С первых дней января завернули холода, окна покрылись ледяными узорами, и свет проходил теперь сквозь них с неохотой. Лампочка под потолком и прикроватный светильник горели от подъема до отбоя. Печи приходилось топить дважды в день, но дров, слава богу, хватало. Колодец замерз, приходилось каждый раз колоть прорубь пешней, хорошо хоть вода стояла высоко и пока не уходила, полутораметровая пешня доставала до схватившегося зеркала. Тропинка, по которой он носил воду, покрылась ледяной коркой, ноги скользили на ней, вода выплескивалась из ведер. Он оступался, сбивался с мерного шага, донести до дома полные ведра на коромысле никак не удавалось. Лена посыпа́ла тропинку золой, но это не сильно упрощало дело, походы на колодец Мальцов оттягивал до последнего, когда в ведрах уже совсем не оставалось воды. Бывало, по три дня не выходил на улицу, сидел, затворившись в избе, варил разом чугунок пшенной каши с тыквой для себя и кастрюлю макарон для Рея, их хватало на три-четыре дня. Днем работал за столом, читал, валялся на кровати и, обленившись вконец, перестал даже заглядывать к соседке на чай. Сталёк после праздника вошел в запой, тропинку к его дому замело, и лишь один раз в сгустившихся сумерках он заметил в оттаявшем уголке окна тень, больше похожую на привидение, чем на живого человека.
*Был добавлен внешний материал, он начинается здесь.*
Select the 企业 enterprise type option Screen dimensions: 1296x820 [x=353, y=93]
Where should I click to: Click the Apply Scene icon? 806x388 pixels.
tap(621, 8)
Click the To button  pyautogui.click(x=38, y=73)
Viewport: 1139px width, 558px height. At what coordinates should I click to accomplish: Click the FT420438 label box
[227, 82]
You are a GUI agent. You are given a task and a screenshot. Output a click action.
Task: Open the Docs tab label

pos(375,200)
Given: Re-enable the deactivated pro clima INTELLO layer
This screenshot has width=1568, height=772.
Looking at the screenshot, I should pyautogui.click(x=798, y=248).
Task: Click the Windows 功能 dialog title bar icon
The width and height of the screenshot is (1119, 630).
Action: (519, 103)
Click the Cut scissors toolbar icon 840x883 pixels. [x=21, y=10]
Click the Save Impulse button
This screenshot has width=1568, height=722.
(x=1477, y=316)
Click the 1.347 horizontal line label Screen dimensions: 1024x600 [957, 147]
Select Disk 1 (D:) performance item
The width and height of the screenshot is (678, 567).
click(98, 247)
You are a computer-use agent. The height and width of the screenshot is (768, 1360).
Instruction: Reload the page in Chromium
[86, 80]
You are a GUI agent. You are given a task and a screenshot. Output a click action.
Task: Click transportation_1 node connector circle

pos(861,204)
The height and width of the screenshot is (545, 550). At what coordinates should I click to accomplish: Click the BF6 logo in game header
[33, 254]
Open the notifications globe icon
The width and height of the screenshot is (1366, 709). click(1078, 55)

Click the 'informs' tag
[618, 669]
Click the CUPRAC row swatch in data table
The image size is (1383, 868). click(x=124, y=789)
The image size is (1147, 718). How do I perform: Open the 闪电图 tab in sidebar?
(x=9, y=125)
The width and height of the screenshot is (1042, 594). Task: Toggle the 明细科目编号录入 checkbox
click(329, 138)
Иногда в темноте перед сном ему казалось, что на теле вырастает шерсть, а изба превращается в берлогу. Мальцов опять впал в меланхолию. Труху от дров перед печкой нехотя сгребал совком и кидал в огонь, причем половина просыпалась на пол, прилипала к подошвам и растаскивалась по всей избе. Мести половики он перестал, потому что всегда обладал стойкой ненавистью к уборке, мать и Нина приучили его считать это занятием не мужским, веник и тряпка, казалось, покушались на его свободу, унижая его достоинство сверх меры. Жизнь свелась к простым потребностям организма – еда, вода, свет, тепло. Словно в оправдание его лени, налетевший под старый новый год ветер порвал где-то в лесу провода, оставив деревню без электричества. Лена достала старую лампу. Мальцов с детства, когда еду еще подогревали на керосинках, терпеть не мог сладкую вонь и копоть, растекавшуюся по дому из кухни. Порылся в комоде, там, на счастье, сыскалась нетронутая упаковка стеариновых свечей, обернутая в желтую просаленную бумагу. Пространство в избе съежилось, углы занырнули в липкую темень, оранжевые огоньки освещали теперь только маленькие островки на кухне и около кровати. Работа за компьютером, понятное дело, встала, чтение не спасало от тоски, он давился надоевшей кашей, запивал ее сладким чаем с сушкой, глядел в горящий в печи огонь до боли в глазах. Лена позвонила электрикам в Спасское, те пообещали приехать, но всё не ехали. Отрезанные от мира, обесточенные, они прожили девять дней, показавшихся вечностью. Телефон не звонил, Мальцов выключил его, экономя батарейку. Звуки плывущего в мертвой белизне дома, все его скрипы и стуки на чердаке, свист и завывания ветра, шорох пробежавшей по плинтусу мыши, скулеж сонного Рея – он вслушивался в звуки скорее по привычке слушать, чем устав от тишины, и как-то поймал себя на том, что научился, затаив дыхание, ловить стук сердца в висках, замедленный, как замороженное время, полное сводящего с ума безделья.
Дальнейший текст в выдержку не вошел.